Robert Ford, veteran diplomat and former U.S. ambassador to Syria, began his Yale talk about peace prospects in that war-torn nation with a grim disclaimer.
“I have no good news,” said Ford, the Kissinger Senior Fellow at Yale’s Jackson Institute for Global Affairs, speaking on Feb. 9 to a crowded room in Horchow Hall.
Talks held in Geneva, Switzerland last week aimed at ending the brutal, nearly five-year, Syrian civil war were suspended after two days.
“The whole process broke down almost immediately,” said Ford, who served as ambassador to Syria from 2010 to 2014.
The retired diplomat explained that the talks failed for three reasons: First, the Syrian government, led by Bashar al-Assad, and its Russian allies intensified, rather than halted, airstrikes against the armed opposition.
Second, the Syrian government continued to block humanitarian aid to an estimated 180,000 civilians under siege by government forces. (Ford said, by comparison, the armed opposition has 12,000 civilians under siege. Another 200,000 civilians are trapped in northern sections of Syria held by the Islamic State, which will not participate in peace talks, he said.)
Finally, instead of honoring a planned ceasefire, the Assad regime ramped up military action on the ground, Ford said.

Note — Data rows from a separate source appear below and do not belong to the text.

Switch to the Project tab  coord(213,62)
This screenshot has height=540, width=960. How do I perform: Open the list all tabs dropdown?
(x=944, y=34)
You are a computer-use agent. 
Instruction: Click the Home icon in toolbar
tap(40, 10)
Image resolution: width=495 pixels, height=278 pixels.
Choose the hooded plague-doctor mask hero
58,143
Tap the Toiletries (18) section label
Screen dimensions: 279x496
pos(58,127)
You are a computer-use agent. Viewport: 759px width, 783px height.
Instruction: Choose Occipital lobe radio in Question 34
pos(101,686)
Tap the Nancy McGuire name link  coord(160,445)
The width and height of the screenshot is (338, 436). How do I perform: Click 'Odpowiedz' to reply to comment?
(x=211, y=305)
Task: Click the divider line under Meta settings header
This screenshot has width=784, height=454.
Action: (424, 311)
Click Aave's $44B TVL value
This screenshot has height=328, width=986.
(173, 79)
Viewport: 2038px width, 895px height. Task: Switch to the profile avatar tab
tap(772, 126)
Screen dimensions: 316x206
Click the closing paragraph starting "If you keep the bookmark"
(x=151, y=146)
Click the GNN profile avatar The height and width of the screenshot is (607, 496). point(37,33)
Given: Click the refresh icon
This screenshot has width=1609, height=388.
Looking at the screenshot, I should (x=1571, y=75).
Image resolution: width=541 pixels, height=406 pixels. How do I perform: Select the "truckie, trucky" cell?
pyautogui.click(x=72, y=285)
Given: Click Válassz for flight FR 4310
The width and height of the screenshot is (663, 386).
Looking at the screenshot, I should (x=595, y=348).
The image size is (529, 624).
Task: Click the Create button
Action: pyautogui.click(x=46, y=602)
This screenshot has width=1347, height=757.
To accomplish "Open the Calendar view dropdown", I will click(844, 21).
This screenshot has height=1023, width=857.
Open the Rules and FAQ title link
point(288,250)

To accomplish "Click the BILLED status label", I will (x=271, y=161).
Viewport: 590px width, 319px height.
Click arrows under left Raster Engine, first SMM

Government forces are now on the verge of encircling the rebel stronghold in the eastern part of Aleppo, Syria’s largest city before the war, which would cut off several hundred thousand civilians from humanitarian aid.
United Nations envoy Staffan de Mistura postponed the next session of the Geneva peace talks to Feb. 25.
Ford said that de Mistura is hoping for help from the International Syria Support Group, a group of 17 countries that is meeting Thursday in Munich and includes key countries in the conflict, such as Turkey, Saudi Arabia, Iran, and Russia.
While it is important to include those four key players, Ford said, the Munich meeting involves too many countries to be effective.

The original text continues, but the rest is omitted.